On 12 April 2010, Mr Harris wrote “I need v4-like capabilities for the proxy site but it cannot be available via v4.newzbin.com or Newzbin will be in breach of the order” and “plan is to push out a service from the proxy that is ‘nothing to do with Newzbin’” [C5/747] and “Once the action is over and Newzbin is wound up, when it restarts MPA are bound to say ‘you are just Newzbin 2.0’ but as long as they have no proof I don’t give a crap. It’s the classic whackamole they always face with p2p sites. 99% of the time it’s the same ppl (sic) over again. They know it they just [can’t] usually prove it” [C5/749].

(40)

On 13 April 2010, Mr Harris wrote “Only way to fuck those guys up is by finding a good jurisdiction. And hoping they don’t figure out we are proxying. (& having a backup plan if they do)” [C5/757].

(41)

On 20 April 2010, Mr Harris wrote “It’s all academic. By the time it happens Newzbin 1 will be gone and in Sweden” [C5/782].

(42)

On 22 April 2010, Mr Harris wrote “I think we are looking at about 3 ish weeks till we can do Newzbin 2” [C5/793].

(43)

_Directions:_
(a) Answer these questions from the Newzbin excerpt:
(i) According to the 12 April 2010 message, through which address must the proxy site not be available?
(ii) On 20 April 2010, where did Mr Harris say Newzbin 1 would be?
(iii) On 22 April 2010, how long did Mr Harris estimate until they could do Newzbin 2?
(b) Resume the Newzbin excerpt from the point where it stops.
The data is not required for this work.

_Information supplied:_
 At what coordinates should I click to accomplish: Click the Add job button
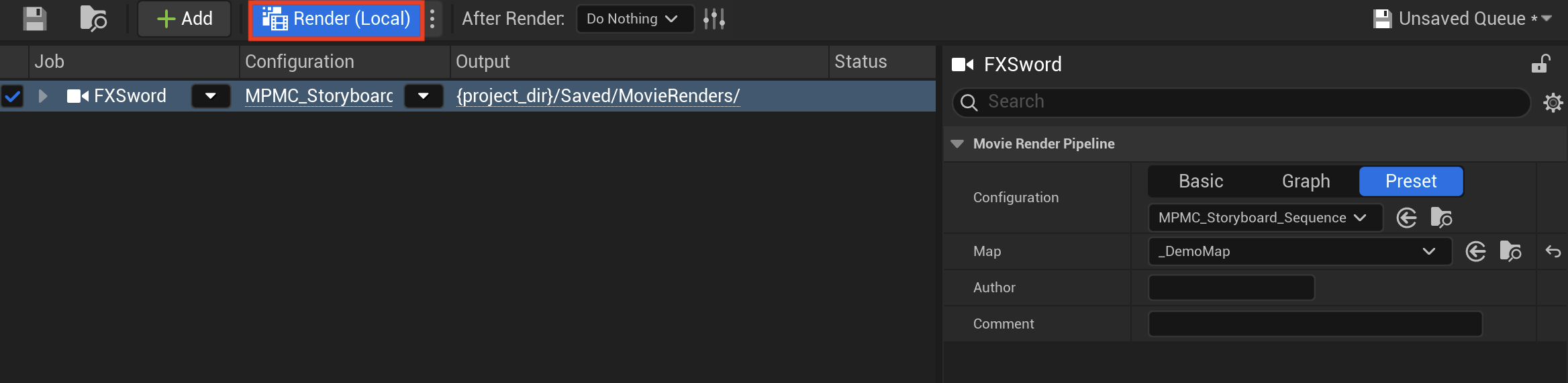[x=185, y=19]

_Responses by task:_
(a)
(i) v4.newzbin.com
(ii) In Sweden
(iii) About 3 ish weeks

(b)
On 5 May 2010, in answer to the question “Just to confirm that I understand the task required: newzbin will use fileorgy as a payment gateway – as a website might use paypal”, Mr Harris replied “Yes, that’s the idea conceptually” [C5/816].

(44)

On 17 May 2010, Mr Harris wrote “The site will remain down for 1 or 2 weeks. What needs to happen then is that when the site comes back it looks a little bit different. Ideally it’s be fully redesigned. But that ain’t practical in 10 days. But if someone hauls u before a judge it will help if it does look a bit different. The story is that the newzbin code was nicked. Manifestly bollocks but no-one can prove otherwise” [C5/875-876] and “I am much more concerned with retention than site graphx TBH” [C5/879].

(45)

On 21 May 2010, Mr Harris wrote “Newzbin 2 team will now be named after Resevoir Dogs characters … I bagsy Mr White” [C5/902] and Mr Harris then composed the message to “ex-Newzbin users” signed “Mr White” that appears at [C5/903].

(46)

On 25 May 2010, Mr Harris wrote “Do you feel comfortable knocking up a quick hacked new logo? stylized Newzbin2” [C5/923].

(47)

On 26 May 2010, Mr Harris wrote “I’ve put a to do on the Wave account but my priorities are: a) quick hack to logo (don’t spend ages on it) b) prep the user docs to come back even if only the NZB spec for now c) document the systems” [C5/924] and “I suggest switching on the proxy Friday evening” [C5/926].

(48)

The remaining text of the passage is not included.